[DATA SECTION]

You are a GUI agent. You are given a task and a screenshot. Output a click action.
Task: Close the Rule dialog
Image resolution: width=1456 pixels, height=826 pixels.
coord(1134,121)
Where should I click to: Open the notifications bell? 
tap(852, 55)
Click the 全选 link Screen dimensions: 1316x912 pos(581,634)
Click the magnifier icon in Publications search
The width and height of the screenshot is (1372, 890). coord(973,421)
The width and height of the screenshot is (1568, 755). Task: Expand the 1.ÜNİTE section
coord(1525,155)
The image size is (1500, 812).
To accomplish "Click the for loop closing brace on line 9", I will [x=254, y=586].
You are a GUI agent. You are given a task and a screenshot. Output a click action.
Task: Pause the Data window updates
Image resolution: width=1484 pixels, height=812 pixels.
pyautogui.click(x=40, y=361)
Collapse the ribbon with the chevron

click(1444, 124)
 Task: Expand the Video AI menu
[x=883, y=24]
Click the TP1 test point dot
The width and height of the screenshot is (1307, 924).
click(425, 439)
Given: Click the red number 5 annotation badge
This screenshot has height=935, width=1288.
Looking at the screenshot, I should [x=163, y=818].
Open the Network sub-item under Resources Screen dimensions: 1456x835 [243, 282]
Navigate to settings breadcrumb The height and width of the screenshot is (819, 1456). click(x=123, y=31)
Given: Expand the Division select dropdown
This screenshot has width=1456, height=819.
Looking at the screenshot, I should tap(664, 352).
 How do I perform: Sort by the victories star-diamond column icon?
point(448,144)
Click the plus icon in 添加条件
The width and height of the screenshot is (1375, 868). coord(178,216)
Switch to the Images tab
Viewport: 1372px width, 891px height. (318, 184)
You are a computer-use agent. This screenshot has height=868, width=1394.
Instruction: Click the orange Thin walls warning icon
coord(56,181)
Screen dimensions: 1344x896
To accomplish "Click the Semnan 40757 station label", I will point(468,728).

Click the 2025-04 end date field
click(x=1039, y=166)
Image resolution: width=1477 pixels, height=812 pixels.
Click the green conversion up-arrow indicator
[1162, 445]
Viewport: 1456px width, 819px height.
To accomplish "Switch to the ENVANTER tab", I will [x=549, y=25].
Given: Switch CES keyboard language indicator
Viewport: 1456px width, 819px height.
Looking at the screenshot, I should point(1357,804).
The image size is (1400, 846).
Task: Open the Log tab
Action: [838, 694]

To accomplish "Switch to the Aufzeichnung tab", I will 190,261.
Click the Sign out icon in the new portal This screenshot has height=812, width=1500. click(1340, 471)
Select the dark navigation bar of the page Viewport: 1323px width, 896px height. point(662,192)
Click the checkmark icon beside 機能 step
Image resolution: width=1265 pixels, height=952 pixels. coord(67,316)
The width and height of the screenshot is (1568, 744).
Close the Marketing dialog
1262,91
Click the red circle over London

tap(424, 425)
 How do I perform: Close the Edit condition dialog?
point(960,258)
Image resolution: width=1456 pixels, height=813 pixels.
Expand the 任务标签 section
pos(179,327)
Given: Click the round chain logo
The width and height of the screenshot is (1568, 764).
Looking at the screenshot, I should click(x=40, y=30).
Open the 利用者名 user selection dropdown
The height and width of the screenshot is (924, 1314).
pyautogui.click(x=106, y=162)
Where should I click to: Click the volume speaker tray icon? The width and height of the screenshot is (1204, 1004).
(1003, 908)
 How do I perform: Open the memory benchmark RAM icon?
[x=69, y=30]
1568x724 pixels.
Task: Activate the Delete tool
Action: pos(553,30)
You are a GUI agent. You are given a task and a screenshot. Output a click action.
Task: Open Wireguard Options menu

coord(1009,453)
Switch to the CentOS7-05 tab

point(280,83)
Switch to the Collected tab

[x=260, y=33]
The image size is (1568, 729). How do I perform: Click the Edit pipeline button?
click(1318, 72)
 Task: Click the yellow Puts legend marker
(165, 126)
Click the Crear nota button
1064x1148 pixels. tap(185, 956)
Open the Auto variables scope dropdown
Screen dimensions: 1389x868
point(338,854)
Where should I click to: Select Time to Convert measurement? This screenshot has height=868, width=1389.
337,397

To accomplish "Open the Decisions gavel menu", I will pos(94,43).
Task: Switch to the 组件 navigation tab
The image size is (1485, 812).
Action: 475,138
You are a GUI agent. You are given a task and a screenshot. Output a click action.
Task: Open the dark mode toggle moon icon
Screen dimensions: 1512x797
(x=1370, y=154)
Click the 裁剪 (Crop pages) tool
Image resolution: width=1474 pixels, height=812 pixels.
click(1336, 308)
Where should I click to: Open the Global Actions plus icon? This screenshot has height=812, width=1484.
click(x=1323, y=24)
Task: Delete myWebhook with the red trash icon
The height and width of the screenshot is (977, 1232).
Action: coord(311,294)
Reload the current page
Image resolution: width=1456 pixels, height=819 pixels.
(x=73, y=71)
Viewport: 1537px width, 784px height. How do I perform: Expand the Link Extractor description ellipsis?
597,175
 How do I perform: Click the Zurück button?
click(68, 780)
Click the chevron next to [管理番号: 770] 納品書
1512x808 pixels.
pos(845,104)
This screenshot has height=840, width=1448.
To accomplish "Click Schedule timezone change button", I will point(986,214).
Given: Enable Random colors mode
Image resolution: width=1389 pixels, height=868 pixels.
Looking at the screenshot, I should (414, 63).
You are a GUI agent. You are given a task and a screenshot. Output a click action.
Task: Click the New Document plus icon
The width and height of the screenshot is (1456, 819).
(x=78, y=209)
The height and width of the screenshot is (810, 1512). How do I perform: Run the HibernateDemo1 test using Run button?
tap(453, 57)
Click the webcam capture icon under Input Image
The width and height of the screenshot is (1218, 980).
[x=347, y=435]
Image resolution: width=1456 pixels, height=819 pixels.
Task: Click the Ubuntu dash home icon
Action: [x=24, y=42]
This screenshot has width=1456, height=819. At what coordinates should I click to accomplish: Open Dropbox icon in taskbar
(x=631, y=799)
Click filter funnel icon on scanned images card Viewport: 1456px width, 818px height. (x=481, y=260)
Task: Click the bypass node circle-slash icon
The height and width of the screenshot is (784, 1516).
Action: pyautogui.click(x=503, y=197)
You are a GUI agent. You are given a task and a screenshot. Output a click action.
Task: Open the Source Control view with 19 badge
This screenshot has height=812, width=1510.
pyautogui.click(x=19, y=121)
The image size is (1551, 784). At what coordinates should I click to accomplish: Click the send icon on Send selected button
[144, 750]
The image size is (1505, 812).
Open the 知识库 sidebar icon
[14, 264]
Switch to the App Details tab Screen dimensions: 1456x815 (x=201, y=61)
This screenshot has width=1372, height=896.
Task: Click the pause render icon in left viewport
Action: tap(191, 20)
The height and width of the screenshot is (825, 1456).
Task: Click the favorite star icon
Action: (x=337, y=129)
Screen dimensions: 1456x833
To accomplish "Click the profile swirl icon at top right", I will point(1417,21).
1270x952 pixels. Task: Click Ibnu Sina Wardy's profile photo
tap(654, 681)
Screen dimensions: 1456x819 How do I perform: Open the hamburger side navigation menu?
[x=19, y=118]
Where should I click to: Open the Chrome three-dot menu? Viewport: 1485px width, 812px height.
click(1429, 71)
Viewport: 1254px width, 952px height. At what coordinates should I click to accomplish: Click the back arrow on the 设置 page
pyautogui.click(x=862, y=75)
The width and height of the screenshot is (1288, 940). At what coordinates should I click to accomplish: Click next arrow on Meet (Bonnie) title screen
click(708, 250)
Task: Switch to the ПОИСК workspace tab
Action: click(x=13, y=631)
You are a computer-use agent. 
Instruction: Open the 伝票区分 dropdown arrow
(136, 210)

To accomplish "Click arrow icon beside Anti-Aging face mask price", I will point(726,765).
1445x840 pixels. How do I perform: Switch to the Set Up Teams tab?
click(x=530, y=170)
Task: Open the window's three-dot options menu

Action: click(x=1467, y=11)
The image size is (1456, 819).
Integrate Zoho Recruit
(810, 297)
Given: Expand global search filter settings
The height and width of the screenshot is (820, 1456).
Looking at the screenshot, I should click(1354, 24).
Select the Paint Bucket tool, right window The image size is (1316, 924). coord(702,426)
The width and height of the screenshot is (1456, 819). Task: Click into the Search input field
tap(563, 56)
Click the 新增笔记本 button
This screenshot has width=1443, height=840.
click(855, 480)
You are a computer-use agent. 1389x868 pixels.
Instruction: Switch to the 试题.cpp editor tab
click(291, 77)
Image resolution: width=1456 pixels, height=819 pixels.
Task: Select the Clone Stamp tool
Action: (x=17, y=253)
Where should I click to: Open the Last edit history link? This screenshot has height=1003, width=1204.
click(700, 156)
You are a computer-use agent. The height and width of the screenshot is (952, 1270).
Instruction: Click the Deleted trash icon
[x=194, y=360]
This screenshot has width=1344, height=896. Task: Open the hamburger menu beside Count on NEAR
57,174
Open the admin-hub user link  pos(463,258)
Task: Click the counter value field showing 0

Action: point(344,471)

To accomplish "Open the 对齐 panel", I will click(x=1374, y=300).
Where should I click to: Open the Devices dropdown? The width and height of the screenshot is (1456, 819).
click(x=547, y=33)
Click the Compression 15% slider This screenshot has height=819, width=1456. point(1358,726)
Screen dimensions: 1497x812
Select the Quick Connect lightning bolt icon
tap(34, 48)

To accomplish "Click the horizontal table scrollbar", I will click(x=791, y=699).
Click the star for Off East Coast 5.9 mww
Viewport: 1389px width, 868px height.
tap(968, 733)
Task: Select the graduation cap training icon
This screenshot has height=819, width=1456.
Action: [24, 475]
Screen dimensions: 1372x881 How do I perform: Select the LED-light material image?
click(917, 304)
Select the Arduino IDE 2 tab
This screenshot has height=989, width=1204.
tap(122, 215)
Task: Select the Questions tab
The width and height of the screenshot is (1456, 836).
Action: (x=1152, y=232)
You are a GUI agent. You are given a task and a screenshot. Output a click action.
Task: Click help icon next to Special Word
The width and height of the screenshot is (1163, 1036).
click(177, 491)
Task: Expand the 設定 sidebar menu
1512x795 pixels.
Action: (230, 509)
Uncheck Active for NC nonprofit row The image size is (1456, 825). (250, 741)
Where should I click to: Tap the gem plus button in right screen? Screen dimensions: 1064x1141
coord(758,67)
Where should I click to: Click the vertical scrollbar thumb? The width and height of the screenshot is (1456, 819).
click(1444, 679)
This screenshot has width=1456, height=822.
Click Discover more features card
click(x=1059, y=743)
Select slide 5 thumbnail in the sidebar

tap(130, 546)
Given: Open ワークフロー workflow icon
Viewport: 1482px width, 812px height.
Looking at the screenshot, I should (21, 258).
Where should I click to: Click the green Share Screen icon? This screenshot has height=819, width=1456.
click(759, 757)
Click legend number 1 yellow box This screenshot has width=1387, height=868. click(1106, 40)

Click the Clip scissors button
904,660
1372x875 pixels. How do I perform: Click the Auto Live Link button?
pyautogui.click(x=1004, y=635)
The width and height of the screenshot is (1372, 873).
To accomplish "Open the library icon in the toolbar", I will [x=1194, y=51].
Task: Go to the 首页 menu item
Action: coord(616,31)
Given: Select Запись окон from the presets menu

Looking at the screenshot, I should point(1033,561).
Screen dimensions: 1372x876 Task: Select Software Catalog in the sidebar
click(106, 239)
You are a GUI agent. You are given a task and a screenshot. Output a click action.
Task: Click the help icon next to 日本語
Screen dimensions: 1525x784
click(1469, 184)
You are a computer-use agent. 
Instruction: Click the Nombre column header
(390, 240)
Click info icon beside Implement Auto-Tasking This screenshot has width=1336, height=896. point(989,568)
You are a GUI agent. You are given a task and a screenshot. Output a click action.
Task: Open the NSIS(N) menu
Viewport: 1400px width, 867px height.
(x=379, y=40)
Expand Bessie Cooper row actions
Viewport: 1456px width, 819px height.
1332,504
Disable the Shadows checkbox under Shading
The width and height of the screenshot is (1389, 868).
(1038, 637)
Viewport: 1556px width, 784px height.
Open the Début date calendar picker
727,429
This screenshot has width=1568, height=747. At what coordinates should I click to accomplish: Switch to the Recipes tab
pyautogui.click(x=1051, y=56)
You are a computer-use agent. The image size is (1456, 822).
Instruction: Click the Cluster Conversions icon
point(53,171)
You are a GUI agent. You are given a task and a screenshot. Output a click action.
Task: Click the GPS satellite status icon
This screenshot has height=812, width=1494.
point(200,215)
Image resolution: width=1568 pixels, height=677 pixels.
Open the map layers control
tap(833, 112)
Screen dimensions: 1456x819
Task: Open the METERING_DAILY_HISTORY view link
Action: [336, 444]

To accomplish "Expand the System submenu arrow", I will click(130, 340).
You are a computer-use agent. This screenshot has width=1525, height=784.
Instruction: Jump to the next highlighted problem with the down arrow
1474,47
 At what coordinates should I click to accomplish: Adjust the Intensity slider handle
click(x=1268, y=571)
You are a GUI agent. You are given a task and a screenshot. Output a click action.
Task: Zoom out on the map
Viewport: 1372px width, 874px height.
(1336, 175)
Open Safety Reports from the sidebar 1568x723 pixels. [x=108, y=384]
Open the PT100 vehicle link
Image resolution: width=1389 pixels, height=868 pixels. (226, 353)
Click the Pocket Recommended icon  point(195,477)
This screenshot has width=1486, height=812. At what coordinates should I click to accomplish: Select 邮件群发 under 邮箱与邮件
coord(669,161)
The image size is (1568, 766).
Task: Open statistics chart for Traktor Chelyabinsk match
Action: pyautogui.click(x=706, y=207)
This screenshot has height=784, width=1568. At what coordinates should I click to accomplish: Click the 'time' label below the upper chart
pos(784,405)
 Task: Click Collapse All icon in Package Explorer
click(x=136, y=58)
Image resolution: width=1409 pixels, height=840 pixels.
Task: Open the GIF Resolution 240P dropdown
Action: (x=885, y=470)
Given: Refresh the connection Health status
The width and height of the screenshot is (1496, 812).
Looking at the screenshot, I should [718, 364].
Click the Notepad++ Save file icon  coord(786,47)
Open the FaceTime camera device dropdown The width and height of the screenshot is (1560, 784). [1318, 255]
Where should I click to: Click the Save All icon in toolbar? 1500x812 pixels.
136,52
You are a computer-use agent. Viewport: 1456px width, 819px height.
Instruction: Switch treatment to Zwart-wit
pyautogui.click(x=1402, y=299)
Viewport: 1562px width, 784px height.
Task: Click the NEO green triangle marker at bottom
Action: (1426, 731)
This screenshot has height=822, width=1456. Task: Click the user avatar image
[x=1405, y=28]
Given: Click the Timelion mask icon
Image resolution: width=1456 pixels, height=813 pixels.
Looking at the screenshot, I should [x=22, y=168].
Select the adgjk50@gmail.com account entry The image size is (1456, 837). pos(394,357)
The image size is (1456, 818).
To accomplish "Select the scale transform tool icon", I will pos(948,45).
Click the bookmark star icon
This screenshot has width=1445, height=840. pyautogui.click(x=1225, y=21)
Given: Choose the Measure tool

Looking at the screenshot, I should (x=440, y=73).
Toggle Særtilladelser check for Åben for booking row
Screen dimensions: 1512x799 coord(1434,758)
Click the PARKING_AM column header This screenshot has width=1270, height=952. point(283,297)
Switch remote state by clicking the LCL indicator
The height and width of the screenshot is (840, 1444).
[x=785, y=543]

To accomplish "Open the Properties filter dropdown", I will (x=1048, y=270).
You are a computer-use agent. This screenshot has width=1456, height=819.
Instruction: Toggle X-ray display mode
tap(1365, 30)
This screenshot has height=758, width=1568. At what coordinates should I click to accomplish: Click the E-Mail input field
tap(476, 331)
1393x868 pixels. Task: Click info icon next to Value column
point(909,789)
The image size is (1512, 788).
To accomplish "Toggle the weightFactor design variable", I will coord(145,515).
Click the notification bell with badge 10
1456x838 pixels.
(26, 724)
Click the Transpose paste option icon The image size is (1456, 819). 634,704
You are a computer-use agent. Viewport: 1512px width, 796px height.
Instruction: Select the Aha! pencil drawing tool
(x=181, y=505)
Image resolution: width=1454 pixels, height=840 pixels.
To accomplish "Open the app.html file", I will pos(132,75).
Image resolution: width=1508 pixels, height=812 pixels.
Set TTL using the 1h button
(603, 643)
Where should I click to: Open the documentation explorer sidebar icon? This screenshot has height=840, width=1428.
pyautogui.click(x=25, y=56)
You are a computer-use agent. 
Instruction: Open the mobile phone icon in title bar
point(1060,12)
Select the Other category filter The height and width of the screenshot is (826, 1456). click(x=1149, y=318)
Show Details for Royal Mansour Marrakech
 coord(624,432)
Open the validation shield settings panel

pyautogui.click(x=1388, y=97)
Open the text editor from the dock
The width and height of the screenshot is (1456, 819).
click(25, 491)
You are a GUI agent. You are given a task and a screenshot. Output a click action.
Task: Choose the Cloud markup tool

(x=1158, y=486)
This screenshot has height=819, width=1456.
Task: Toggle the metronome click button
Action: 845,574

[/DATA SECTION]

*INSTRUCTIONS TO FOLLOW:* Copy, from the material, each line that holds the string "mask".

*OUTPUT FOR THIS EXERCISE:*
To accomplish "Click arrow icon beside Anti-Aging face mask price", I will point(726,765).
Given: Click the Timelion mask icon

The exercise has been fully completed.